The AJS Model 16 was a British motorcycle made by Associated Motorcycles at the former Matchless works in Plumstead, London.

==Development==
The rigid framed AJS Model 16M 350 cc single was developed in 1945 from the military Matchless G3/L World War II motorcycle. Well proven in war service, the 350 cc single remained in production selling large numbers to the civilian market well into the 1960s. Simple and practical, the Model 16 needed minimal maintenance and was very economical—ideal during petrol rationing. The company also produced an almost identical motorcycle under the Matchless name as the Matchless G3L. The only difference between the two was that the Matchless carried a magneto at the rear of the cylinder barrel, whereas the AJS magneto was at the front.

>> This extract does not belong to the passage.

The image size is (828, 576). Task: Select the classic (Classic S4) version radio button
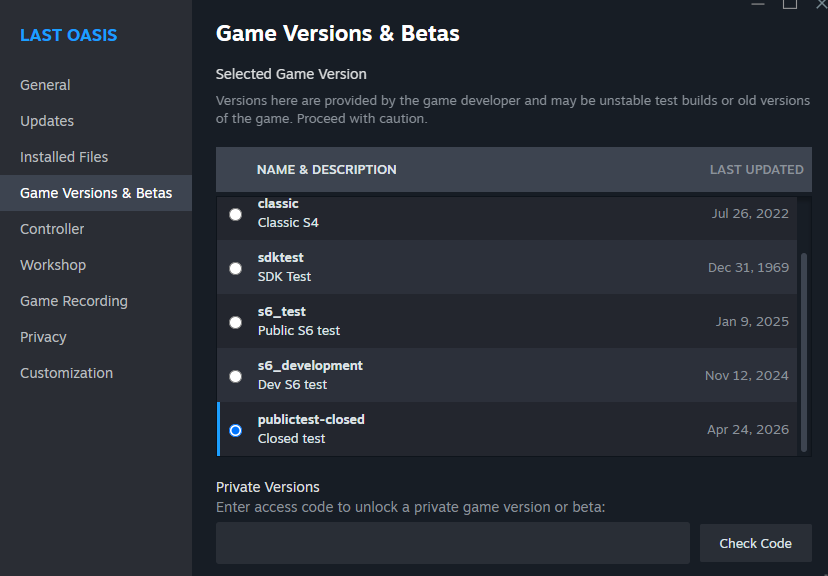235,214
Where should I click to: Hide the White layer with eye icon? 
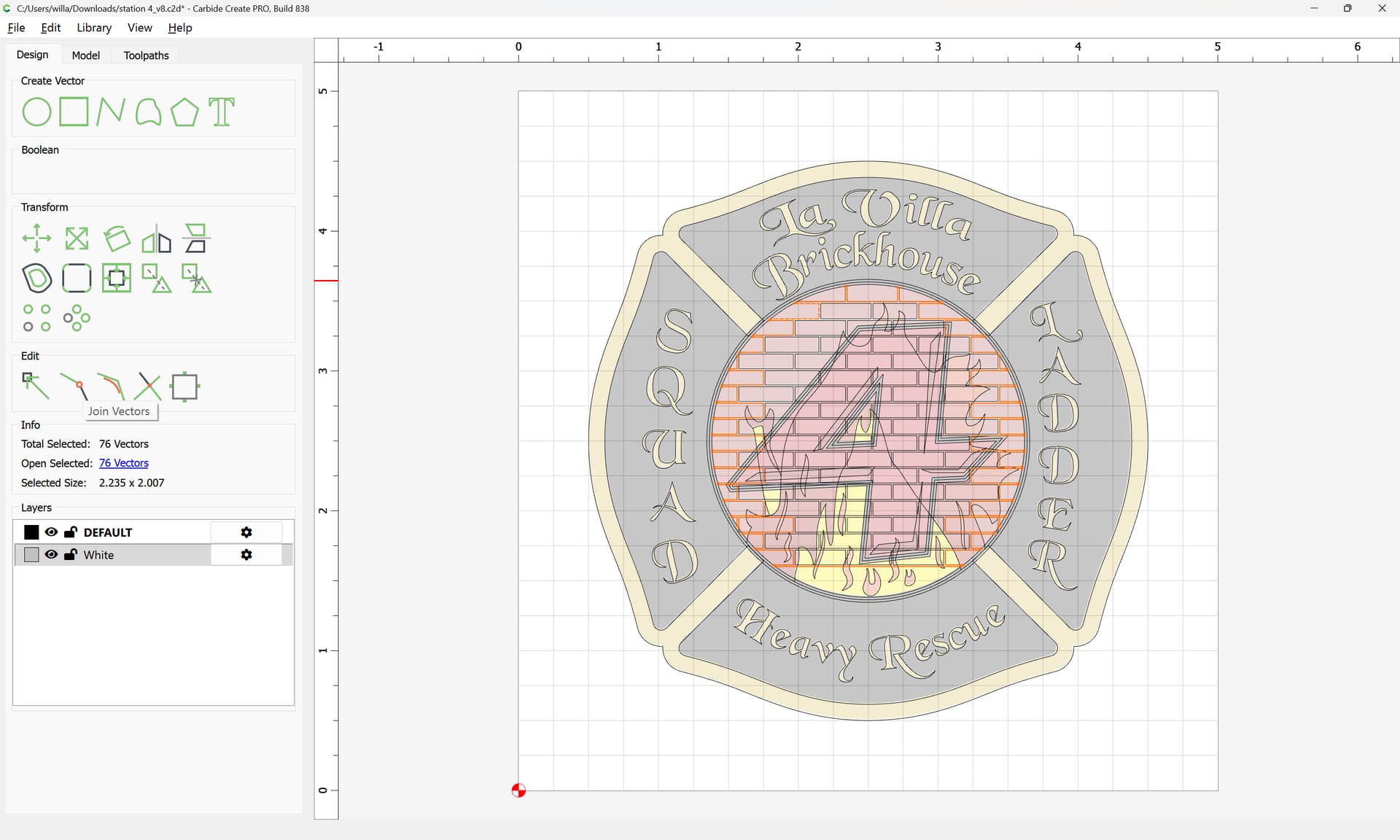[x=51, y=555]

In 1953, the Model 16M was modernised with a dual seat replacing the saddle and rear pillion seat. In 1956 the Burman gearbox was replaced with a new four speed unit of AMC's own design and in 1957 further improvements included replacement of the outdated generator with a crankshaft mounted Lucas alternator. The leaky pressed-steel primary drive cover was replaced with an alloy casing.

==AJS Model 16MS==
Neither AJS or Matchless opted for plunger type rear springing, and the Model 16 retained a rigid rear frame until 1949, when pivoted rear suspension controlled by hydraulically dampened spring units designed and made by Matchless became available. The difference was indicated by the S (for springer) designation.

==AJS Model 16MC==
The rugged and reliable AJS Model 16 was ideal for the increasingly popular sport of motorcycle trials. Gaining a C (for competition) designation, modifications included upgrading the frame to a welded duplex tubular frame with an engine cradle to reduce weight and redesigned exhaust and footrests to improve ground clearance. In 1957 it was further redesigned to increase clearance from 7 to 10 in. Hugh Viney led the AJS works team in the post war years and won the challenging 1947 Scottish Six Days Trial on an AJS 16MC at his first attempt—then repeated the achievement the following year and made it three in a row in 1949. In the 1950s this record was beaten by another AJS Works Team rider Gordon Jackson, who won the Scottish Trial four times.

== AJS Model 16C ==
In 1964 the AJS Model 16C was launched with a completely redesigned 348 cc engine in which the pushrods were housed in cast cylinder barrel 'tunnels'. The 16C also had a Norton-designed geared oil pump to improve lubrication.

== AJS 16 Sceptre ==
To boost US sales the AMC marketing team rebranded the ageing export Model 16 with the new name The Sceptre with new metal tank badges and steel flywheels instead of the old cast iron ones. The compression ratio was also raised to 9:1 and the competition also Norton designed geared oil pump was also fitted as standard.